Предоставленный текст
= = = = =

Евангелие от Иисуса: Сарамаго в стане еретиков
Шрифт:
г) Иисус, Дьявол и Бог
Предметы теологического описания изображены у Сарамаго сатирически, кроме того, они антропоморфны. По большому счету, сопоставление его романа с работами рассматриваемых нами философов почти номинально. Сарамаго лишь случайно повторяет некоторые их идеи, и это неосознанное эпигонство несравнимо беднее оригинальной мысли. Однозначно в этом евангелии одно — превозносимая автором человеческая обычность Иисуса. Все остальное — смысловые игры и мешанина идей, помноженные на нивелирующую всякую серьезность иронию. Но и игры эти, впрочем, доступны для трактовок.
После первой встречи с Богом в пустыне Иисус Сарамаго в каком-то смысле оказывается в ситуации Иова — он сталкивается с чем-то, что нельзя объяснить. Это “что-то” ослепляет своей необъяснимостью и отбирает в буквальном смысле все, кроме самого факта существования (“В пустыне можно быть только голым”, — делает рассказчик догадку о мыслях Иисуса в этот момент). Но одновременно оно дает стимул к знанию, мудрости. По мысли Юнга, Иов превзошел в этом самого Бога. Он определил Бога в его собственном замысле, а точнее, побудил к тому, чтобы у него выкристаллизовался этот замысел из пассивного неведения. Яхве Юнга движется к сознанию, побужденный несломленным Иовом. Картина Сарамаго менее оптимистична. Иисус сломлен так же, как и Иов, но до самого конца ничего не выигрывает в своей схватке. Его открытый бунт, выразившийся в попытке человечности, вместо того чтобы подвигнуть Бога на саморефлексию, лишь закрепляет его волю к безумной бессознательной власти. Иисус вообще выглядит совершенно пассивным участником божественного замысла. Он мученик, лишенный возможности даже объяснить другим, за что именно гибнет. Его попытка объясниться в Нагорной проповеди не удается, поскольку “Бог спохватился, заметил происходящее и... вложил в уста Иисуса... такие слова, от которых мигом высохли слезы радости и грядущее предстало в самом черном свете: Блаженны вы, когда будут поносить вас и гнать и всячески несправедливо злословить за меня”. Иисус не может оставить никакого “просто человеческого” послания: Бог всюду подстерегает его, одаряя каждый его шаг россыпью будущих, угодных только ему символов.

= = = = =

Условие задачи
Согласуются ли с текстом о романе Сарамаго утверждения (а) «По мысли Юнга, Иов превзошел Бога», (б) «Иисусу удается объясниться в Нагорной проповеди» и (в) «Картина Сарамаго оптимистичнее, чем у Юнга»? Ответьте на каждое «да» или «нет» и приведите решающие слова текста в точной цитате.

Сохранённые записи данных
= = = = =

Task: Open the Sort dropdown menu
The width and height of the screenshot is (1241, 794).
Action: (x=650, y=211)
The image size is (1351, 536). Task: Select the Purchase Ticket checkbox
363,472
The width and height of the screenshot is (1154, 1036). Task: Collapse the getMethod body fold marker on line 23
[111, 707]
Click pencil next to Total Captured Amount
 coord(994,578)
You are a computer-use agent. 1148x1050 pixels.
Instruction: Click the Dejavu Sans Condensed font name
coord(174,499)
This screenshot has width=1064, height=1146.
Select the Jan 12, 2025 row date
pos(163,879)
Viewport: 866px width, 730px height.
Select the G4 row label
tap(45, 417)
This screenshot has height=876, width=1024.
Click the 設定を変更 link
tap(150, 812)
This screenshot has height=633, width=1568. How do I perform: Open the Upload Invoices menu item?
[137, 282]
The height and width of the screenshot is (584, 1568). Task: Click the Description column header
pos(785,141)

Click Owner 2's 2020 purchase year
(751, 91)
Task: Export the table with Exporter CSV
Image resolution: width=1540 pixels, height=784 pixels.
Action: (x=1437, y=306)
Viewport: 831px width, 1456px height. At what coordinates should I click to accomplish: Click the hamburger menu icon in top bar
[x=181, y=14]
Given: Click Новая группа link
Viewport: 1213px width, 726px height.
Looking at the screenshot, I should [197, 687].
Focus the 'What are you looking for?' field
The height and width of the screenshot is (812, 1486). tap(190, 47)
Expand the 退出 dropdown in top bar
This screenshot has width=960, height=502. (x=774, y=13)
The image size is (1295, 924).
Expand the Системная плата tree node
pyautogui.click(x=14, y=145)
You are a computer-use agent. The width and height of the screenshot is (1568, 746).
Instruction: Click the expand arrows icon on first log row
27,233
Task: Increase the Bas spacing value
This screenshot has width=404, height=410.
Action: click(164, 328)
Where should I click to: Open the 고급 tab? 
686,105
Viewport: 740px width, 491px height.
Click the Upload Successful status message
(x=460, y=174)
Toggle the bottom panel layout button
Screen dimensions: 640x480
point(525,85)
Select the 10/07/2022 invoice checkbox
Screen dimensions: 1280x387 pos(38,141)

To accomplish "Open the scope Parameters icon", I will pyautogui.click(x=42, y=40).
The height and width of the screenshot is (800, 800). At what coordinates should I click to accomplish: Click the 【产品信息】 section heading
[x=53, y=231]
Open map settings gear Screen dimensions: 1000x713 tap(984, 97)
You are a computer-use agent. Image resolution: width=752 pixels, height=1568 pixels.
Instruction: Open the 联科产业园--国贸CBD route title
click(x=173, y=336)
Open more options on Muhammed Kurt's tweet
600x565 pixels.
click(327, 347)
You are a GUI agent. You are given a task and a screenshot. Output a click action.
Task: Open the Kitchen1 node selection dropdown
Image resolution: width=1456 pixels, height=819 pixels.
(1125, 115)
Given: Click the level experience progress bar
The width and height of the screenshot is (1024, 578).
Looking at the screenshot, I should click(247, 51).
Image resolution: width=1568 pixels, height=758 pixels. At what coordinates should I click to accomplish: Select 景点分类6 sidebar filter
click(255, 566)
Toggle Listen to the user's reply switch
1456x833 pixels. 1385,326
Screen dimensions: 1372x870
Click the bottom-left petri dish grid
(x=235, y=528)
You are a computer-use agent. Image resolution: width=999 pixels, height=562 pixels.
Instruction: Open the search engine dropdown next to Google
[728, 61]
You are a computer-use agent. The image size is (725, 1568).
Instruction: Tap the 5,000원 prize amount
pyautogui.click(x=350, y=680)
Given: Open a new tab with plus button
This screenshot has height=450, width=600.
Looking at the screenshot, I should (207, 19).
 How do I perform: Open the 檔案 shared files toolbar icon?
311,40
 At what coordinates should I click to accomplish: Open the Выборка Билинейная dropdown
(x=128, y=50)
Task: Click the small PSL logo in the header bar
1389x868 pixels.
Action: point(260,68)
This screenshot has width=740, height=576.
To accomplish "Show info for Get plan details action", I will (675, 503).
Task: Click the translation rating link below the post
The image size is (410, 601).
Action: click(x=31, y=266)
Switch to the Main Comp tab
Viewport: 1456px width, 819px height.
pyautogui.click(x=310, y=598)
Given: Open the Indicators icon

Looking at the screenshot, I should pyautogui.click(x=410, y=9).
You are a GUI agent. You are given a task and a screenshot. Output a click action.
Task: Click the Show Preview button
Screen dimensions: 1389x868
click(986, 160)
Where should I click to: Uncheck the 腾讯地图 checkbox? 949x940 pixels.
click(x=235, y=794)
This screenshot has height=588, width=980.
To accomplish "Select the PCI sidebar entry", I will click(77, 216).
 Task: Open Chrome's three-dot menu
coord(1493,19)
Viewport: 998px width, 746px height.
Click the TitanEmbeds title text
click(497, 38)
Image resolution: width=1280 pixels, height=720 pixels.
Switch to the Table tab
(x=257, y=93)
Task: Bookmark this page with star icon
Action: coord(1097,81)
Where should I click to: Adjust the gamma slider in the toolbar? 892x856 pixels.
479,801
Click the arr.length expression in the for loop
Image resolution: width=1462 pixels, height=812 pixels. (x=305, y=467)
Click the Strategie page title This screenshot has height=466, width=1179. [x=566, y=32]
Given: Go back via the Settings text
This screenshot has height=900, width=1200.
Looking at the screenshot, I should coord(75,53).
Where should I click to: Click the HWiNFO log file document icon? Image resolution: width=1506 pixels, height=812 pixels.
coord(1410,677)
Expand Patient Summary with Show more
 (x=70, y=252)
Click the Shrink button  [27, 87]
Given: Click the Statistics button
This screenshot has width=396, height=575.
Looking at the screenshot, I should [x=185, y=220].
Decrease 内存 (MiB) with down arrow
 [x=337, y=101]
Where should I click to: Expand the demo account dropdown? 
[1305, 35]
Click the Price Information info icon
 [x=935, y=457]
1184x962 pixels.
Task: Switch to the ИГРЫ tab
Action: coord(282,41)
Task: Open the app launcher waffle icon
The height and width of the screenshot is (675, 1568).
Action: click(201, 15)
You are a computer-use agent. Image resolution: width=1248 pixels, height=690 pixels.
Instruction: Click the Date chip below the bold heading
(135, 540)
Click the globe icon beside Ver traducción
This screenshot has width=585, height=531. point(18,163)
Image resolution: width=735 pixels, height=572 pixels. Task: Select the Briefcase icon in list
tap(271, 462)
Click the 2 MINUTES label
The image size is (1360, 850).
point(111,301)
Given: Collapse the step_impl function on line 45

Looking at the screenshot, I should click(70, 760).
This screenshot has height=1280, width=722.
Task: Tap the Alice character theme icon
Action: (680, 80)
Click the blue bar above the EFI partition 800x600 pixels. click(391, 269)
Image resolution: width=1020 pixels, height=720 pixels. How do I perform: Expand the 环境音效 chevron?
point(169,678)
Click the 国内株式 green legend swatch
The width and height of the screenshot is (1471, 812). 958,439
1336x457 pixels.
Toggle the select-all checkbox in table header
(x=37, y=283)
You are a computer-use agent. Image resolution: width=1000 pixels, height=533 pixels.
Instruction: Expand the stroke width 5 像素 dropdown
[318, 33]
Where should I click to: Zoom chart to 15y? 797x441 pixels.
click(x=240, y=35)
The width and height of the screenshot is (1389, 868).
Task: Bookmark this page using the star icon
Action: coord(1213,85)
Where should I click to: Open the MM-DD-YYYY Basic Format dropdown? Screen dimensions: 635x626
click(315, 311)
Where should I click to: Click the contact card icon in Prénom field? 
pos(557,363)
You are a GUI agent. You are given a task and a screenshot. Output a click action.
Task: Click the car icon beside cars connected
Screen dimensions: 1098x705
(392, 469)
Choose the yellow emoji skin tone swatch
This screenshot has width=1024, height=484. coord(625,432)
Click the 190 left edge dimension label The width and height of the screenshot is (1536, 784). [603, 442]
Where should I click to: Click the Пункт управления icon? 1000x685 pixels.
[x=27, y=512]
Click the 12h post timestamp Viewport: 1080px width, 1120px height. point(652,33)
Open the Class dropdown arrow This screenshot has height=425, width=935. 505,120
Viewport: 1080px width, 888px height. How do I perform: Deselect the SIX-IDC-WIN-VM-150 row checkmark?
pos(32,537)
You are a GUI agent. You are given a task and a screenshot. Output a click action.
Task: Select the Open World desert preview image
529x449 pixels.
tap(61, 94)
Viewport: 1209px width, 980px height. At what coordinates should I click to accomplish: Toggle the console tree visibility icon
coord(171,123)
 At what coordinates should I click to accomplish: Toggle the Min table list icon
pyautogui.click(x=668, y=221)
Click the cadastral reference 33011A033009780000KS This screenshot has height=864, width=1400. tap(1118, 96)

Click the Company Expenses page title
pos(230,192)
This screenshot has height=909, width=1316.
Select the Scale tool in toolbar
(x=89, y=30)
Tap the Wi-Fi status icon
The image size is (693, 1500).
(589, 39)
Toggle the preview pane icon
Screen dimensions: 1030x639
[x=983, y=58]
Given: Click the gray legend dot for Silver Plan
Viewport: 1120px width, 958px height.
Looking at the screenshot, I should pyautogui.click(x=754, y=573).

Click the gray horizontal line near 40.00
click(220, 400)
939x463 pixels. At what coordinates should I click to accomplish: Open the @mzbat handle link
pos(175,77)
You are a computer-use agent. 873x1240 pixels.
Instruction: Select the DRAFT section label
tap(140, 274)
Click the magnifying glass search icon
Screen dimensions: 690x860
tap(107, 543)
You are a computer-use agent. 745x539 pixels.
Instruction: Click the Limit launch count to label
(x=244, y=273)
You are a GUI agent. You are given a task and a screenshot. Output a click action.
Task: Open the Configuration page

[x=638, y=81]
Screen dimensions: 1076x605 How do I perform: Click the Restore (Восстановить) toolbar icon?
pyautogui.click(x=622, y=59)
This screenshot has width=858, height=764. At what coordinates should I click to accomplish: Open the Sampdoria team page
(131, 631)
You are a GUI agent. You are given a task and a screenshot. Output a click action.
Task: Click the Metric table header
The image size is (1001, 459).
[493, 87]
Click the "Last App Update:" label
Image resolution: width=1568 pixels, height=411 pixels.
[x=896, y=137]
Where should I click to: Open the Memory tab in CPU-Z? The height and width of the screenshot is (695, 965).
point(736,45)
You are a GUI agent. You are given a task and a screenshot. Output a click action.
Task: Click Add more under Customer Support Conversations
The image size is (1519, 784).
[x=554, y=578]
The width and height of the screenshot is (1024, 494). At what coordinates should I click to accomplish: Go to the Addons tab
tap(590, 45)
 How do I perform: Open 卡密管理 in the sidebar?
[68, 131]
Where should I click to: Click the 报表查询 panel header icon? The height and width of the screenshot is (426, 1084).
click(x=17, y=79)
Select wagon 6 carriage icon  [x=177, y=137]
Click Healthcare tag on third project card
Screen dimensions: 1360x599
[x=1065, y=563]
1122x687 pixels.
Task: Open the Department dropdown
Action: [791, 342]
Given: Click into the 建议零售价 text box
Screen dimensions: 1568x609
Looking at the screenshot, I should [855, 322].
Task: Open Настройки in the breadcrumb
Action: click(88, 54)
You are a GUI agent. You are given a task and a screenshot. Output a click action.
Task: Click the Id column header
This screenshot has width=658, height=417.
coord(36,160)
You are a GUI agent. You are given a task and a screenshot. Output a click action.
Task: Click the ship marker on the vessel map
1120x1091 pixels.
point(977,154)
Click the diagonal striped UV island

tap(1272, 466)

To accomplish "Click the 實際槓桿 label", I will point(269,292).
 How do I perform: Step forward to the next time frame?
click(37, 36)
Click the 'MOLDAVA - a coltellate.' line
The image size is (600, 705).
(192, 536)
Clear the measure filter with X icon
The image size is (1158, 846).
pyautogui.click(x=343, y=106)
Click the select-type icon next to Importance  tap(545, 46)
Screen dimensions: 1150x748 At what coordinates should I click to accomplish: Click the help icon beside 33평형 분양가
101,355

= = = = =

Ответ ниже
(а) Да: «По мысли Юнга, Иов превзошел в этом самого Бога».
(б) Нет: «Его попытка объясниться в Нагорной проповеди не удается».
(в) Нет: «Картина Сарамаго менее оптимистична».